Нравственный опыт народа, говорящего на русском языке, можно, нужно, должно отслеживать, исследовать, следовать ему по выражениям, опять-таки в полном объеме ни на один язык мира непереводимым (наш список далеко не полный): «говорить по душам», «душа меру знает», «от всей души», «отвести душу», «души не чаять», «душа болит», «пропащая душа», «берет за душу», «душа нараспашку», «душа-человек»… Что русский человек отдает Богу, когда прощается с жизнью? Самое ценное – ДУШУ.
Русский мир, как и ключевые слова русской культуры (может быть, как и весь русский словарь?), не втискивается в физику. Только в метафизику. Ну может быть, в новейшей квантово-полевой картине мира, где наряду с конечной делимостью всего пространственно-временного строения на отдельные ограниченные предметы, свойства и формы движения, – есть и поле, которое может иметь в разных точках различную температуру, концентрировать разный энергетический потенциал, по-разному двигаться, где континуумная среда может занимать значительные области пространства, ее свойства изменяются непрерывно, у нее нет резких границ, – может быть, у физики поля, с его бесконечным числом степеней свободы, немало общего с Русским миром.
Объем русской ДУШИ сравним с полем без границ.
Впрочем, поскольку уж и физический мир двойственен, и электрон – одновременно и волна и корпускула, отчего же не сделать и обратный ход и не представить ДУШУ, ТОСКУ и СУДЬБУ предметно, геометрически?
Лучшие литературные произведения, а русский мир – это прежде всего мир русской литературы, – имеют форму КРЕСТА. У Бориса Пастернака (кстати, предсказавшего теорию вероятностей своим видением мира как того, что «скрыто за шевелящимся занавесом») поэзия названа «высокой болезнью». На линии СУДЬБЫ – «болезнь», на линии ДУШИ – «высокая», ниже линии судьбы, там, где мир человеческого переживания, – ТОСКА… Тоска – это вопрос без ответа: «Откуда противоречие между высокая и болезнь»?
«Мертвые души» Гоголя состоят из дороги – СУДЬБА, и брички, катящей за мертвыми ДУШАМИ – ТОСКА, а надо бы – к Богу…
Онегин в поиске-пространстве – СУДЬБА, как и Печорин, впрочем, через ТОСКУ свою и других, себя тянет к покаянию, хотя бы внутри себя, самого, – а на самом деле нас, нас, грешных, незаметно тянет к ДУШЕ. Раскольников и князь Андрей – очевидно…

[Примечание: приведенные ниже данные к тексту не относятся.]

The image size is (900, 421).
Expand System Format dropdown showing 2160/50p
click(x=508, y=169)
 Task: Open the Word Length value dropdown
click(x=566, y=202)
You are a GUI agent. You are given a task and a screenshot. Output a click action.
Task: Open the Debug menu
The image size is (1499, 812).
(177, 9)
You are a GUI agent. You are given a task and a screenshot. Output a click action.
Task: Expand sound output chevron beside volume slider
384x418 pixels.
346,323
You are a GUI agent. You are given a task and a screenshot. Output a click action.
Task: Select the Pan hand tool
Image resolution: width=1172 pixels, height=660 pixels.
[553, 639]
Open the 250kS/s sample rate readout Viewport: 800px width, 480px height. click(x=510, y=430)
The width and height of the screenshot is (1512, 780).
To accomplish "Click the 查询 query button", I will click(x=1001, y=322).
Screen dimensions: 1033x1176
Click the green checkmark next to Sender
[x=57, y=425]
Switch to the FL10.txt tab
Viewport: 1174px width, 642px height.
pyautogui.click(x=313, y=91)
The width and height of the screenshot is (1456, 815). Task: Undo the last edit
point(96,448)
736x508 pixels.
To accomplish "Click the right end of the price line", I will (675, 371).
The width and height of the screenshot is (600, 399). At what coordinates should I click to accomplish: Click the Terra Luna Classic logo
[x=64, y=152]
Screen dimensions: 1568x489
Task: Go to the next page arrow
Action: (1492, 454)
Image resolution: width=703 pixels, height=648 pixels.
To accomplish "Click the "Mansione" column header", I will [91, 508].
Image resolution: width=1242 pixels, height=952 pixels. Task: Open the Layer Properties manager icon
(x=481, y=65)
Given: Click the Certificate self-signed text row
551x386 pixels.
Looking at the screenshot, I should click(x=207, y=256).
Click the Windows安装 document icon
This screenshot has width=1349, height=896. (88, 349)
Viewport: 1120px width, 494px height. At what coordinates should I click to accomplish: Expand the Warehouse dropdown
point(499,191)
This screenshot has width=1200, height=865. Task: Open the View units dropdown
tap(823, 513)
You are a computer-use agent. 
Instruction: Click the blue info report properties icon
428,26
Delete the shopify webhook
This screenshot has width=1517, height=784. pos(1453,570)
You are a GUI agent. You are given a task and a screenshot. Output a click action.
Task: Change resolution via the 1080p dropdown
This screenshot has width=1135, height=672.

И сегодня никуда не ушли и сохранились в полном объеме ДУША, СУДЬБА и ТОСКА. Но что-то к ним прибавилось…
Что?
Анна Вежбицкая, которая продолжает пристально наблюдать за русским словарем, над его ключевыми словами и делает выводы о наших ядерных ценностях [3, 9], обращает внимание на частотность использования русских слов по сравнению с английскими, и вот одно из ее наблюдений.
Сегодня мы, русскоговорящие, в четыре, в пять, иногда в пятнадцать (!) раз чаще употребляем слова дурак, глупый, идиот, ужасно, страшно, ужас, чем англоговорящие – слова fool, stupid, idiot, terribly, awfully, притом, что аналога русскому слову «ужас» вообще нет. Как минимум, это говорит о том, что «русская культура поощряет „прямые“, резкие, безоговорочные оценочные суждения, а англосаксонская культура – нет» [3: 32].
Наверное, этим – глубоко укорененной в каждом из нас культурной особенностью, национальной тягой к резким суждениям, в последние годы вышедшей наружу, – плюс, конечно, и какие-то политические факторы, вызван слабо объясняемый другими способами «Болотный нонконформизм» и прочая митинговщина 2011—2012 годов. Объясняется и трудно объяснимый «высокий рейтинг матерщины», вылившийся Крымским потопом на центральные улицы вполне приличных, внешне цивилизованных русских городов самого последнего нашего времени. И повальная ругань всех со всеми в Рунете…. И вот это было бы очень грустно, это могло бы говорить о том, что в нашей триаде ДУША, ТОСКА, СУДЬБА в последние годы вольготнее всех себя чувствует вторая.